Patch Thursday — Security risks due to exchange rate manipulation of ibToken

Summary

This article introduces the concept and principles of ibToken and sheds light on the security risks of ibToken exchange rate manipulation through various scenarios and the case of the Hundred Finance hack.

What is an Interest-bearing token (ibToken)?

ibToken, short for Interest-bearing token, refers to tokens issued to track the deposited underlying assets and the interest generated in the future. It is issued when providing liquidity with deposited assets to track both the deposited assets and the accrued interest. For example, in the case of providing liquidity to the Uniswap V2 USDC/USDT pair, the issued LP (Liquidity Provider) token can also be considered an ibToken.
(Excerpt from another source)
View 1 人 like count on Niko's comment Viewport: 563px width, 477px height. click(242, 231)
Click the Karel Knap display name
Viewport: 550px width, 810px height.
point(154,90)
ibToken is a common form of token found in Decentralized Finance (DeFi) and is used in services where interest is generated based on users’ assets, such as staking services and Decentralized Exchange (DEX) liquidity pools.

Due to the continuous accumulation of interest along with the assets deposited by users, the exchange rate between ibToken and the underlying assets starts at 1:1 initially, but the value of ibToken gradually increases compared to the underlying assets.

• There are exceptional situations where the value of ibToken may decrease. This can occur if the underlying assets held by the ibToken contract are stolen due to hacking or if the underlying assets of ibToken are used as borrowed assets in a lending protocol, resulting in a significant amount of bad debt that the protocol cannot handle.

If you want more detailed information about ibToken, please refer to the documentation of Alpaca Finance.

What is the exchange rate?

The exchange rate serves two purposes: it is used to issue ibTokens corresponding to the value of assets deposited by users while also ensuring that the value of existing ibTokens held by depositors remains intact. The exchange rate and the number of ibTokens to be issued are determined by the following formulas:

• Exchange rate = Issued ibTokens / (Deposited underlying assets + Accrued interest)
• Number of ibTokens to be issued = Quantity of underlying assets to be deposited * Exchange rate

The exchange rate involved in the conversion of underlying assets to ibTokens is calculated as Issued ibTokens / (Deposited underlying assets + Accrued interest). The value of the denominator, Deposited underlying assets + Accrued interest, can be applied in two ways:

1. By updating the state variable (stored in storage) in the contract whenever deposits or withdrawals of underlying assets occur or when interest is accrued. This allows tracking and applying the balance of underlying assets.
2. By querying the real-time balance of underlying assets held by the contract (token.balanceOf()) and applying it.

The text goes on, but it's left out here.